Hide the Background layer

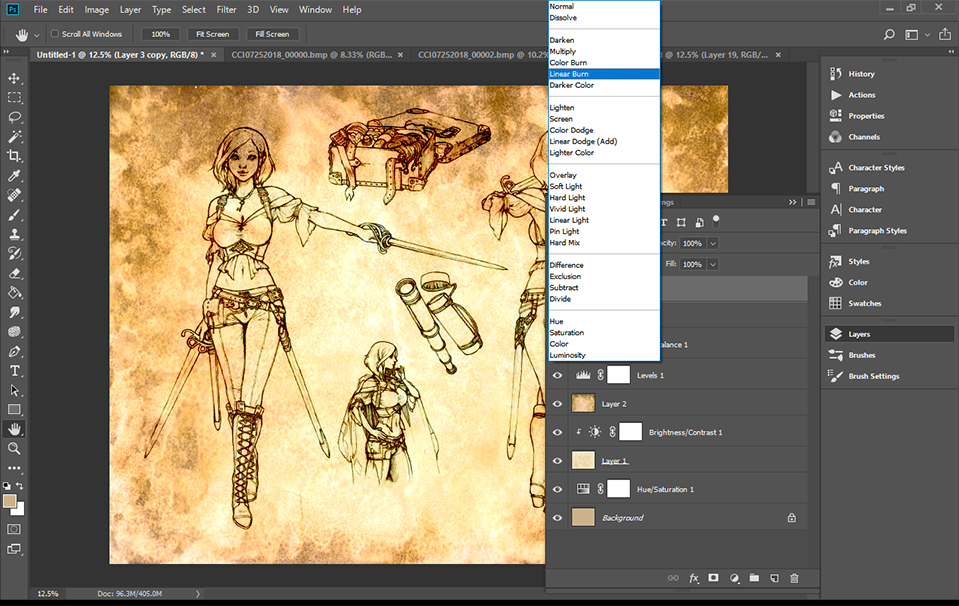558,518
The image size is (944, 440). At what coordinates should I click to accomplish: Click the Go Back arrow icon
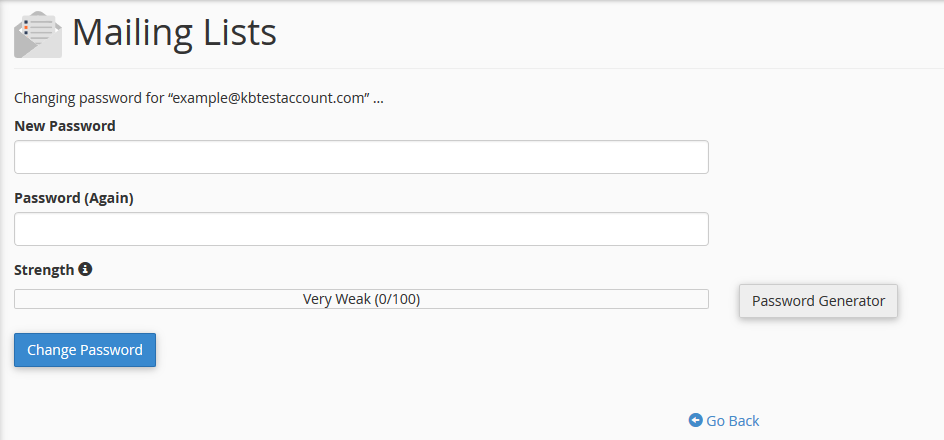click(x=696, y=421)
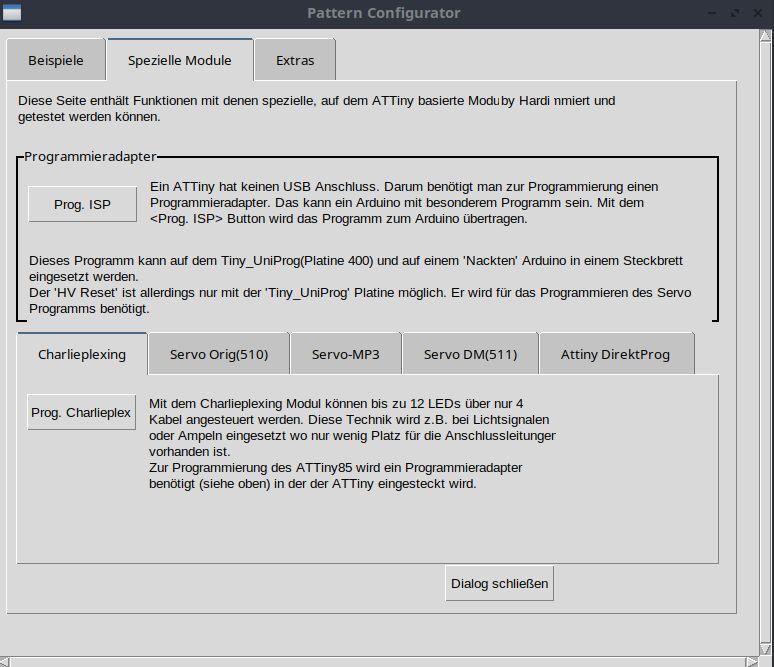774x667 pixels.
Task: Click the vertical scrollbar down arrow
Action: 767,647
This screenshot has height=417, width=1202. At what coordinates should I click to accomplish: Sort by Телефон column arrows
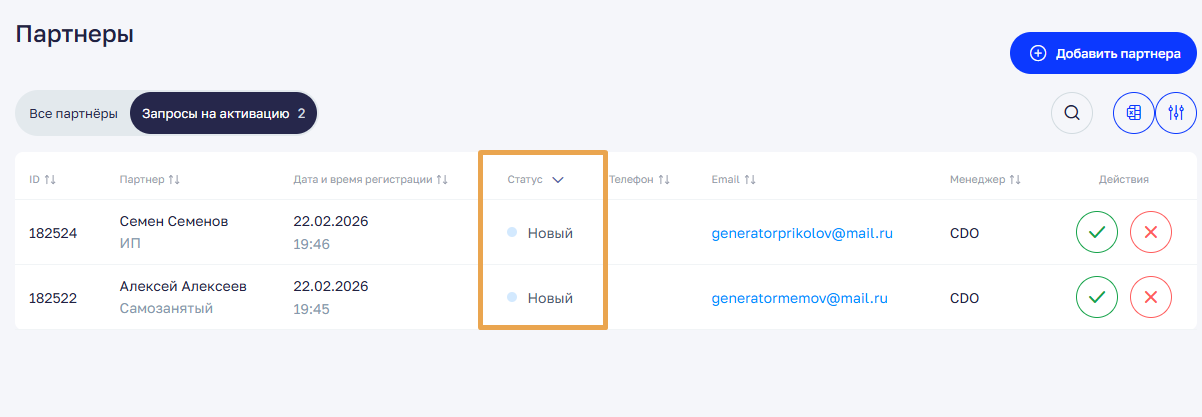pyautogui.click(x=664, y=180)
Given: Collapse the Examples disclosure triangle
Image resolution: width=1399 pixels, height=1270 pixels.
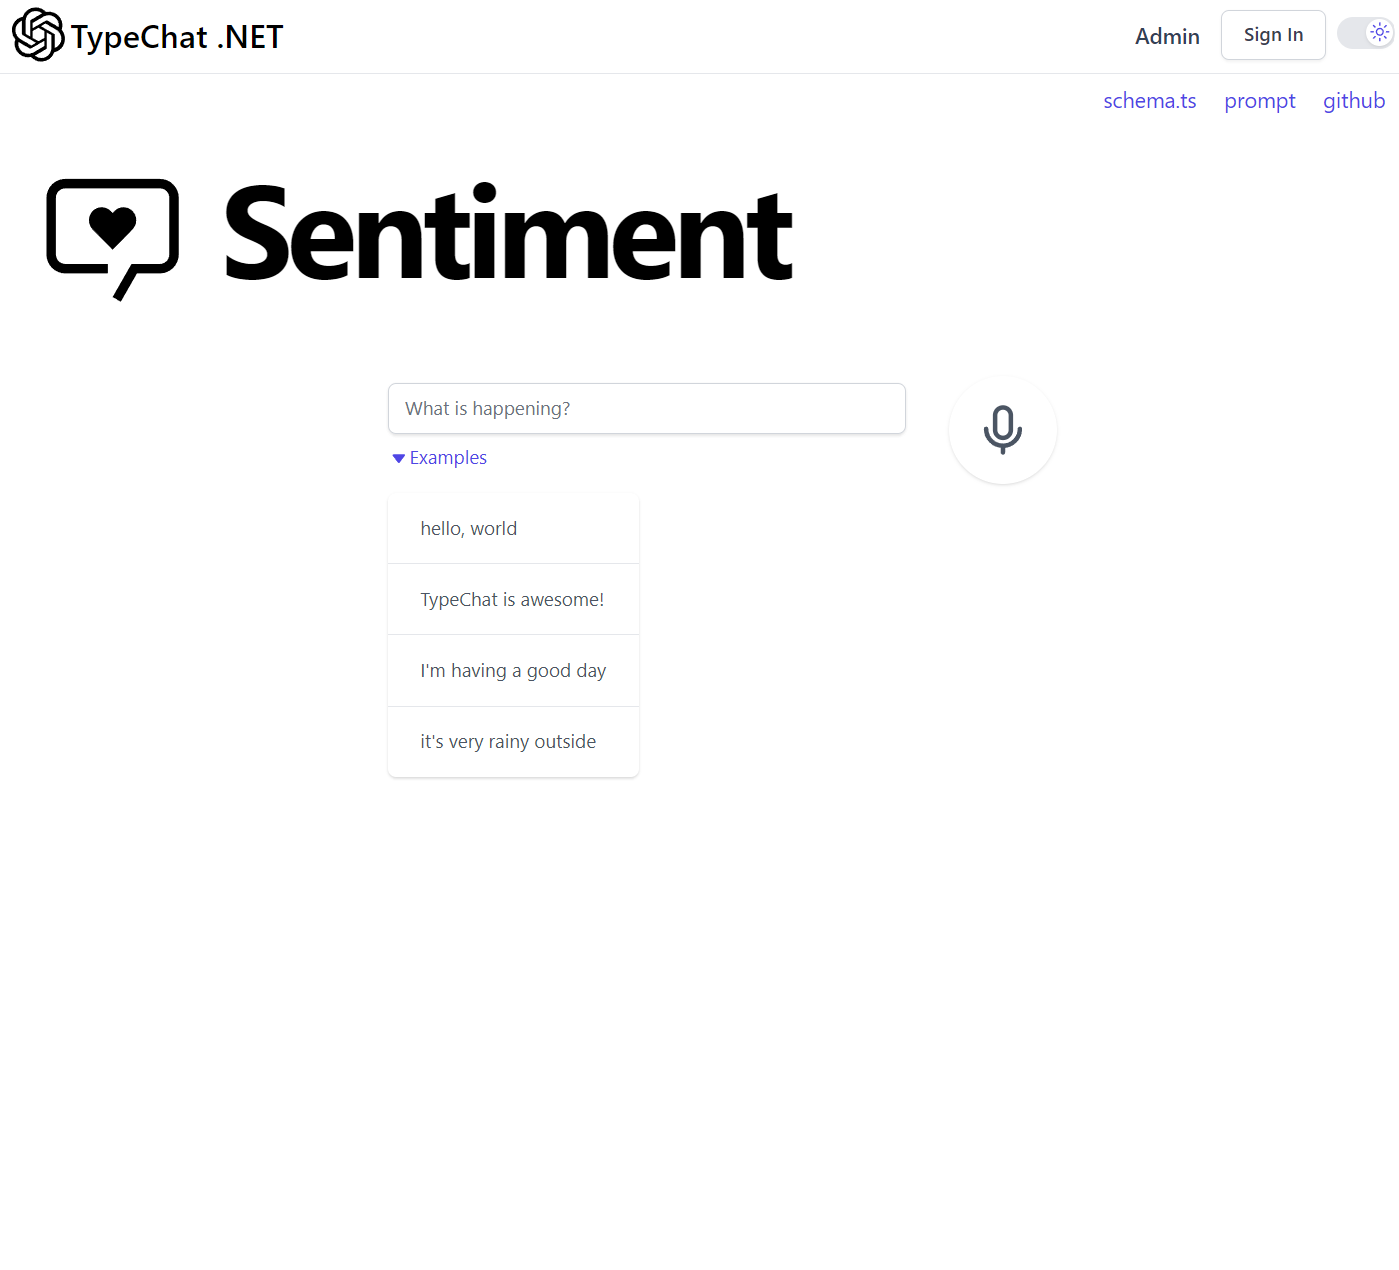Looking at the screenshot, I should tap(398, 458).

• About this task:
Pictures aside, restate the entries word for word.

• Solution:
Hide the Background layer

558,518
The image size is (944, 440). At what coordinates should I click to accomplish: Click the Go Back arrow icon
click(x=696, y=421)
774x667 pixels.
Task: Click the vertical scrollbar down arrow
Action: 767,647
This screenshot has height=417, width=1202. At what coordinates should I click to accomplish: Sort by Телефон column arrows
pyautogui.click(x=664, y=180)
Given: Collapse the Examples disclosure triangle
Image resolution: width=1399 pixels, height=1270 pixels.
Looking at the screenshot, I should tap(398, 458).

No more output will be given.